Over the past two decades, my group has been developing a consistent description of the nuclear matter EOS and low-energy weak response. This work is based on a density-dependent effective nuclear Hamiltonian, derived using realistic two- and three-nucleon interaction potentials, the formalism of correlated basis functions (CBF) and the cluster expansion technique [Phys. Rev. Lett. 99 (2007) 232501; Phys. Rev. C 96 (2017) 054301]. By construction, the CBF effective Hamiltonian provides the EOS obtained from state-of-the-art ab initio approaches, such as Fermi Hyper-Netted Chain (FHNC) summation scheme and the Auxiliary Field Diffusion Monte Carlo (AFDMC) technique. However, unlike the bare nuclear Hamiltonian, it is suitable to carry out perturbative calculations of a variety of nuclear matter properties, including the transport coefficients and the linear responses.
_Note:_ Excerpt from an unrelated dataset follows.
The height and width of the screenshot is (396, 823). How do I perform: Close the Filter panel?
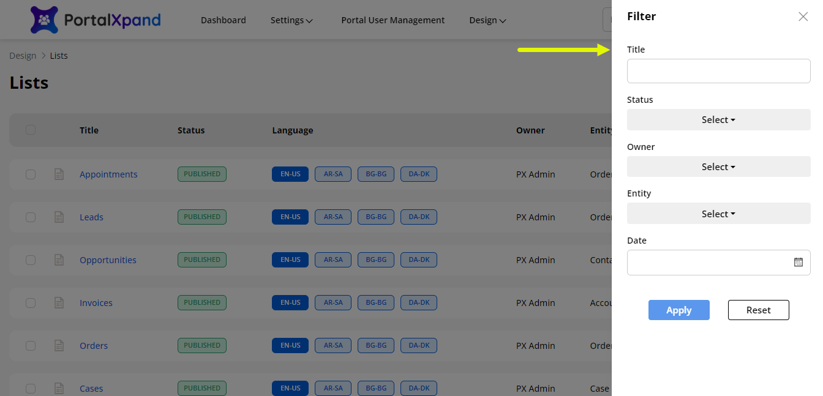(x=803, y=17)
The CBF efective Hamiltonian has been employed to carry out systematic calculations of the equation of state of dense nuclear matter with proton fraction in the range 0 ≤ x ≤ 0.3 and temperature up to 50 MeV. [Astrophys. J 939 (2022) 52], as well as to study the response of isospin-symmetric matter and pure neutron matter to charged- and neutral current weak interactions [Nucl. Phys. A 901 (2013) 22; Phys. Rev. C 87 (2013) 014601; Phys. Rev. C 89 (2014) 025804].

The work of recent years has been primarily focused on: (i) a systematic study of the interplay between dynamical and thermal effects on nuclear matter properties [Phys. Rev. D 106 (2022) 103020; Universe 9 (2023) 9, 345]; (ii) a Bayesian analysis aimed at inferring information on three-nucleon forces from multimessenger astronomical data [Phys. Rev.C 103 (2021) 065804; Phys. Rev. D 106 (2022) 083010]; (iii) the development of an advanced model of the CBF efective Hamiltonian including relativistic boost corrections [Phys. Rev. C 110 (2024) 055801]; and (iv) a detailed study of the neutrino emission and propagation in charge-neutral β-stable matter. Preliminary results of these calculations—thoroughly described in the PhD Thesis of Lucas Tonetto—are reported in arXiv:2505.24485 [nucl-th].